Defendant also contends that the evidence was legally insufficient to establish the charges of endangering the welfare of a child as to victims B and C because they were not present during his alleged sexual intercourse with victim A and, therefore, could not have been injured by it. While this specific issue of the sufficiency of the evidence of the likelihood of injury was not properly preserved at trial, we will necessarily consider it in reviewing the weight of the evidence adduced in support of this element of the crime (see People v Loomis, 56 AD3d 1046, 1046-1047 ; People v Echavarria, 53 AD3d 859, 861 , lv denied 11 NY3d 832 ). For a defendant to be convicted of endangering the welfare of a child, he or she must be found to have "knowingly act[ed] in a manner likely to be injurious to the physical, mental or moral welfare of a child less than  years old" (Penal Law § 260.10 ; see People v Johnson, 95 NY2d 368, 372 ; People v Bray, 46 AD3d 1232, 1234 ). Here, there was evidence that the bedroom where defendant engaged in sexual intercourse with victim A was the center of activity for the teenagers at the party because the alcoholic beverages were kept there. There was also evidence that victims B and C were just outside the bedroom and could have overheard defendant's activities or entered the room at any time. Inasmuch as defendant was aware of these facts, and he does not dispute that his conduct with victim A could harm victims B and C if it were known or observed by them, the jurors, drawing upon their common sense and experience, could reasonably conclude that he committed the crime of endangering their welfare.
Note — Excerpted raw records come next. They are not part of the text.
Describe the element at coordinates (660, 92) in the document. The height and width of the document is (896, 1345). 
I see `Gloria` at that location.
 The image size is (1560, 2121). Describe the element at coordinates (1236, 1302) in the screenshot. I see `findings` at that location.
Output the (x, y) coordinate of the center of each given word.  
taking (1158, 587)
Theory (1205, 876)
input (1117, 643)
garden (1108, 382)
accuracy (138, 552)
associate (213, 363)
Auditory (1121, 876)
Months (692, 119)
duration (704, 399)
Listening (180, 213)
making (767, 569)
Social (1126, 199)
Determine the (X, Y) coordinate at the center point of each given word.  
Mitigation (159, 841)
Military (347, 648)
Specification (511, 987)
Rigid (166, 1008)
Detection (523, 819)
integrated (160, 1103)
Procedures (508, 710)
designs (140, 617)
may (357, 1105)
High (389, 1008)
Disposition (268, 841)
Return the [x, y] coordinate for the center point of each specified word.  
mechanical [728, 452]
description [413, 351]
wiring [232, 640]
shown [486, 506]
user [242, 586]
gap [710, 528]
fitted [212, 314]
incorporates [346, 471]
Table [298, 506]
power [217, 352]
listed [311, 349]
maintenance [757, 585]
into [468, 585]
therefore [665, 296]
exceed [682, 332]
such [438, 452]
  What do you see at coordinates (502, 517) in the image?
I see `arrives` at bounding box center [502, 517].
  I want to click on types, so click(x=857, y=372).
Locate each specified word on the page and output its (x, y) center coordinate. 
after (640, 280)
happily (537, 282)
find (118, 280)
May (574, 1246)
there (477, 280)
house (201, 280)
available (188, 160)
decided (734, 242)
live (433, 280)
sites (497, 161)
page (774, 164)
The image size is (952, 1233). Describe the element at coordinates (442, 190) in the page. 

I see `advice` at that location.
Next, defendant's right to confront witnesses was not unduly curtailed by County Court's refusal to apply the interest of justice exception to the Rape Shield Law (see CPL 60.42 ). Inasmuch as victim A's consent was not an issue with respect to the rape charge of which defendant was convicted (see Penal Law § 130.30 ), the connection between her promiscuity and the credibility of her claim that sexual intercourse occurred is so tenuous and illogical that such evidence would have been irrelevant (see People v Segarra, 46 AD3d 363, 364 , lv denied 10 NY3d 816 ; People v Mann, 41 AD3d 977, 979 , lv denied 9 NY3d 924 ; People v White, 261 AD2d 653, 655-656 , lv denied 93 NY2d 1029 ). Defendant further argues that he could have used victim A's sexual activity with the party's 16-year-old host to impeach victim C's testimony that defendant's sexual conduct was the reason victim A was crying after being alone with him in the bedroom. The limited value of such evidence in impeaching victim C's testimony as to a collateral matter, however, was outweighed by victim A's statutory right to confidentiality and the prejudicial impact it could have on the jury's consideration of the charges (see People v Mann, 41 AD3d at 978; People v Nunez, 9 AD3d 471, 472 , lv denied 4 NY3d 766 ; People v White, 261 AD2d at 656).
Finally, contrary to defendant's contention, the child endangerment charge with respect to victim A was not a lesser included offense of rape in the second degree (see People v Beauharnois, 64 AD3d 996, 1001 ; People v Berlin, 39 AD3d 351, 354 , lv denied 9 NY3d 840 ).
Peters, J.P., Spain, Kane and Stein, JJ., concur.
ORDERED that the judgment is affirmed.